In a statement posted on its website, the archdiocese said the only exemptions granted were for elementary schools not able to include a preschool level on their campus.

Matthews said parents have expressed disappointment about the school losing its eighth grade. In fact, she said, many report they would like the school to go through 12th grade.

“Maybe somewhere down the line we’ll be able to do that, but at this point we’re just going to have to end in seventh,” she said.

ACS third-grade teacher Shelby Temples has two children attending the school, a first-grader and a sixth-grader. She said they love going to Annunciation.
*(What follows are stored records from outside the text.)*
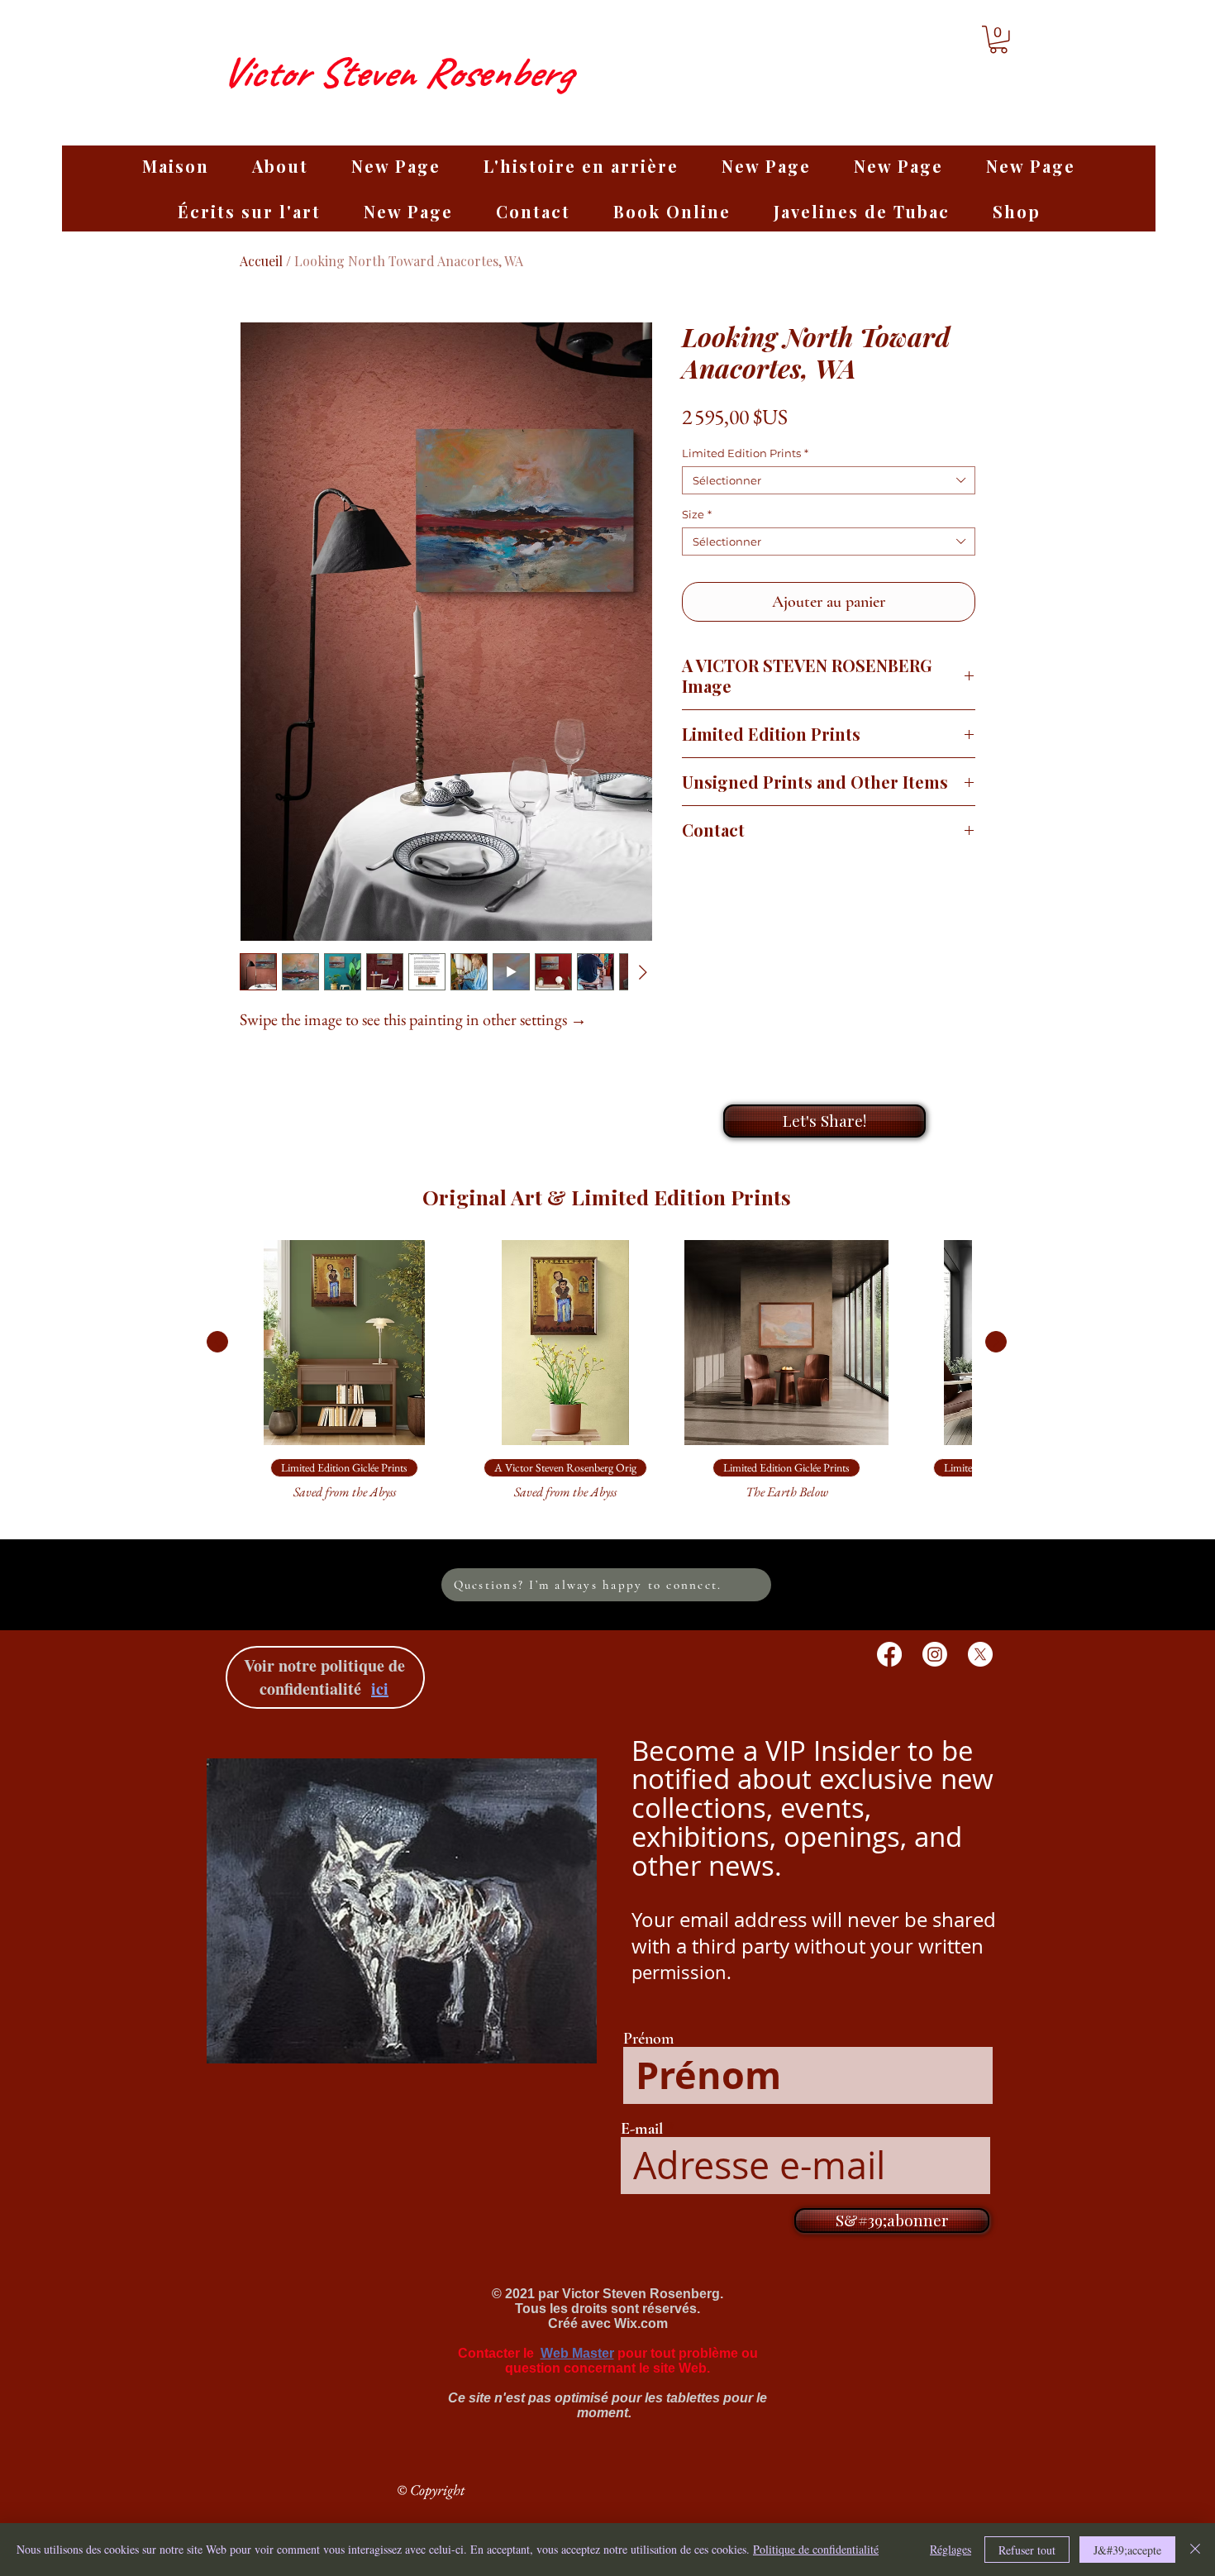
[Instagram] (934, 1654)
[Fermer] (1195, 2549)
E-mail (642, 2128)
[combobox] (828, 480)
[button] (998, 40)
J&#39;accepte (1127, 2550)
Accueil (261, 261)
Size (697, 514)
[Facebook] (889, 1654)
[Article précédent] (217, 1341)
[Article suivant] (996, 1341)
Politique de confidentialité (816, 2549)
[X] (980, 1654)
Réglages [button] (950, 2549)
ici (379, 1689)
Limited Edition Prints (745, 453)
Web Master (577, 2353)
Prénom (648, 2038)
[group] (607, 1378)
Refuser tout (1026, 2550)
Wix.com (641, 2323)
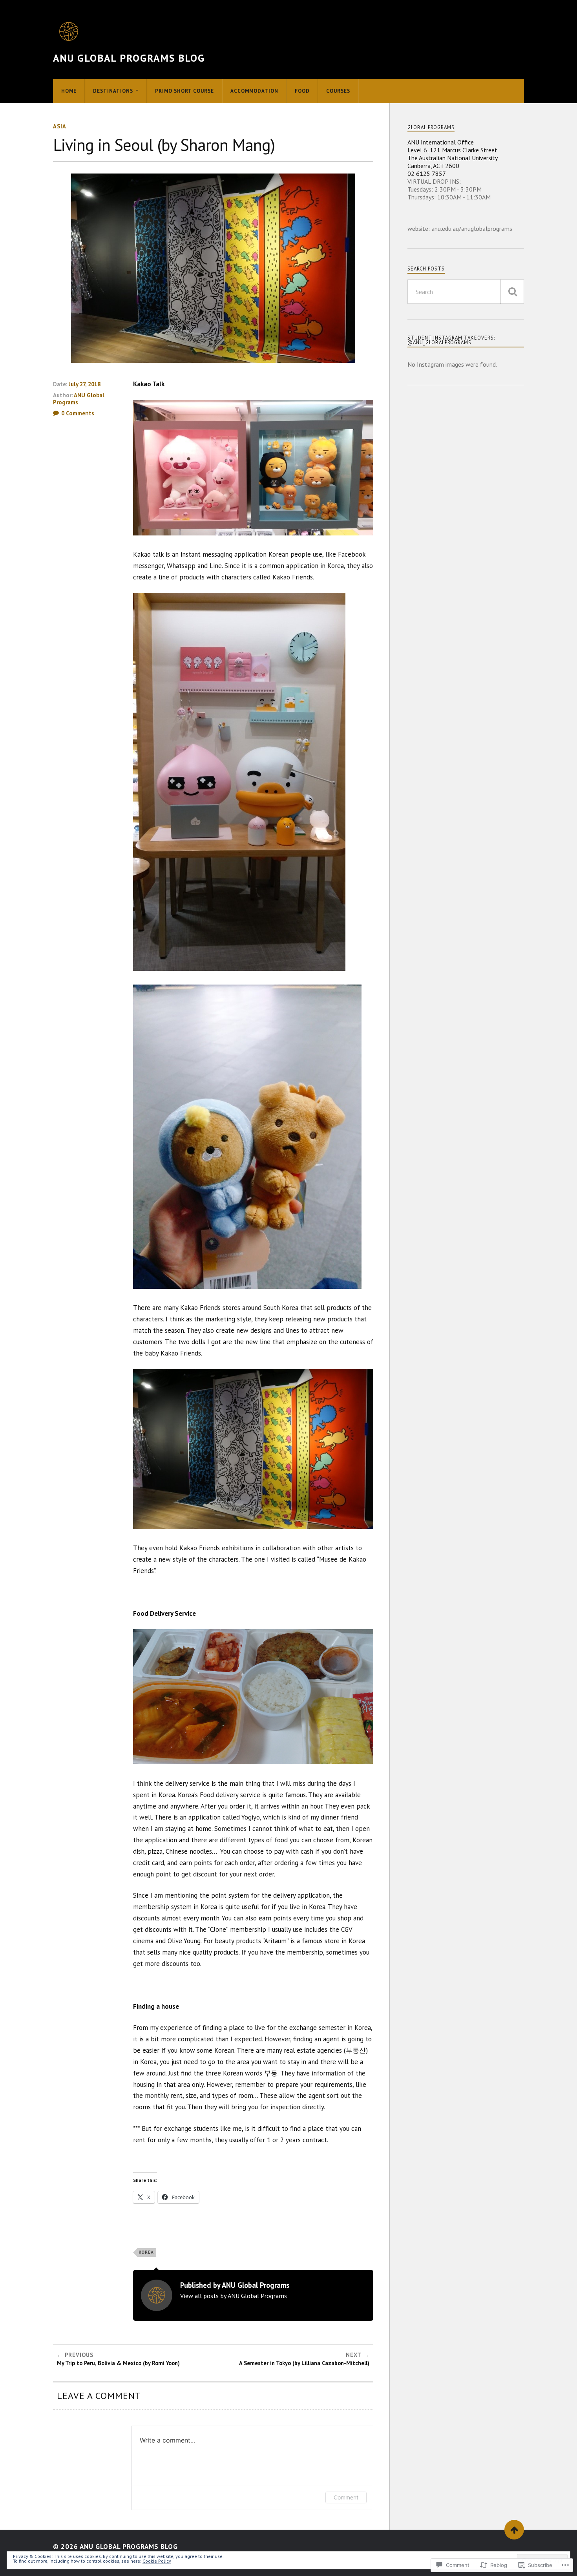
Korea (146, 2252)
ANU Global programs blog (129, 57)
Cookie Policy (156, 2561)
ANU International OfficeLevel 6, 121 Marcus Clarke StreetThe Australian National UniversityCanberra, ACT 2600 (452, 154)
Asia (59, 126)
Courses (338, 91)
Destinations (113, 91)
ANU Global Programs (78, 398)
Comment (346, 2497)
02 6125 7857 (426, 173)
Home (69, 91)
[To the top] (514, 2529)
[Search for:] (465, 292)
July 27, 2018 (84, 384)
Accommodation (254, 91)
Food (302, 91)
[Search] (512, 292)
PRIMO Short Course (184, 91)
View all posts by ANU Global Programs (233, 2296)
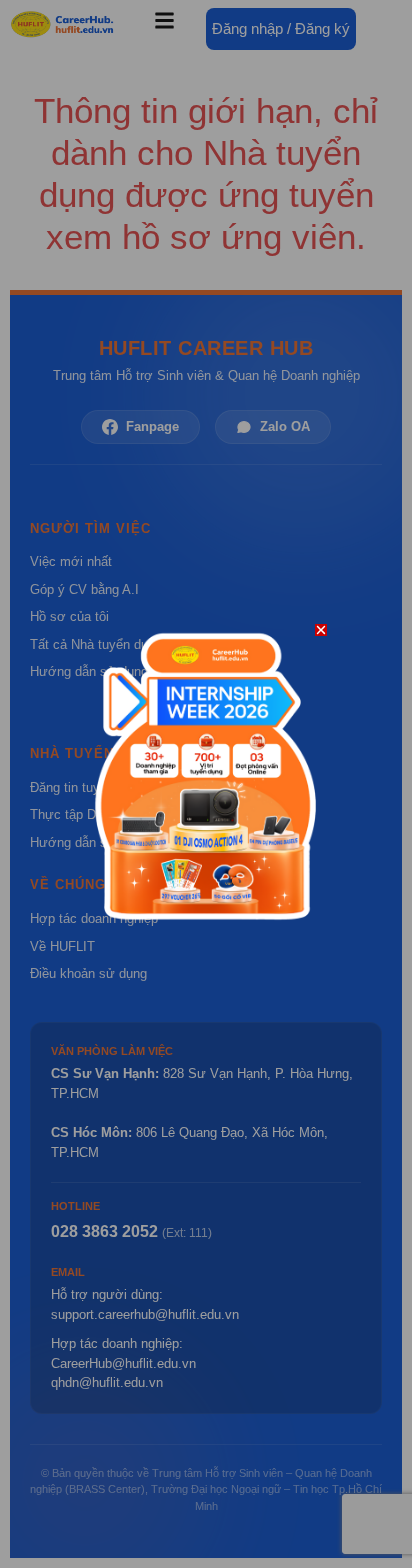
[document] (206, 784)
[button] (321, 630)
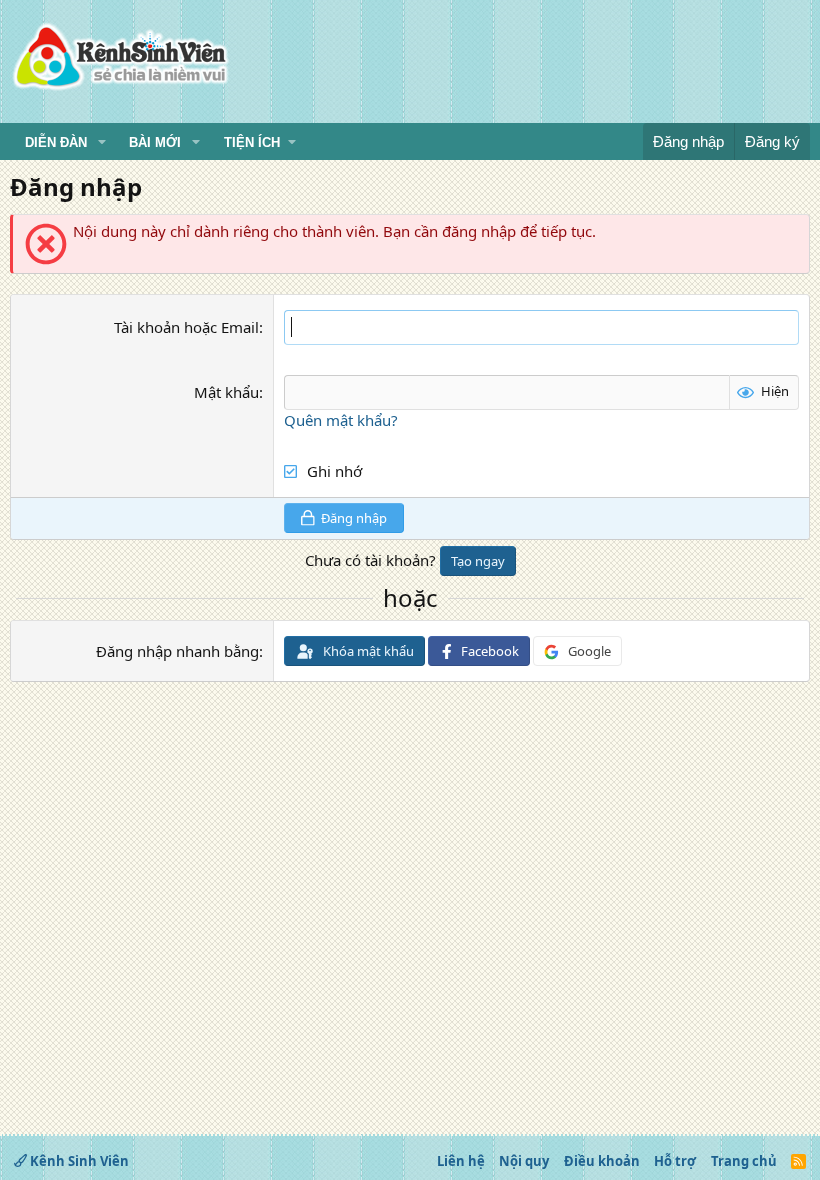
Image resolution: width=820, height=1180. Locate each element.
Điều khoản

She has concerns associated with the grade configuration change. The main one, she said, is the age difference, as she doesn’t think 13-year-olds should be on a high school campus with 18-year-olds.

She said she has been considering where her sixth-grader, Colton Temples, will go for eighth grade and is leaning toward Pope John Paul II.

“It’s just going to be a concern with him having to travel a year before we’d planned,” she said.

Michael Loper has three children at the school, sixth-grader Blake, third-grader Presleigh and pre-K 3 student Luke.

He said he and his wife, Bogalusa High teacher Cole Loper, try to be involved as much as they can, and he coaches basketball and flag football at the school.

Loper said he thinks the loss of eighth grade will be a negative for the school, but he respects the archdiocese’s decision and recognizes that ACS students will have to leave the school eventually.

One of the potential problems with the change, though, is that it might take more than just eighth-graders away from the school, he said. In families that have two students close in age, parents might move both children at the same time for the convenience of having them in one place, he noted.

He said he is not sure yet where his children will be going for eighth grade, but it will definitely be another Catholic school.

“We’ll stay there as long as Annunciation will let us. I don’t know what we’ll do after that,” he said.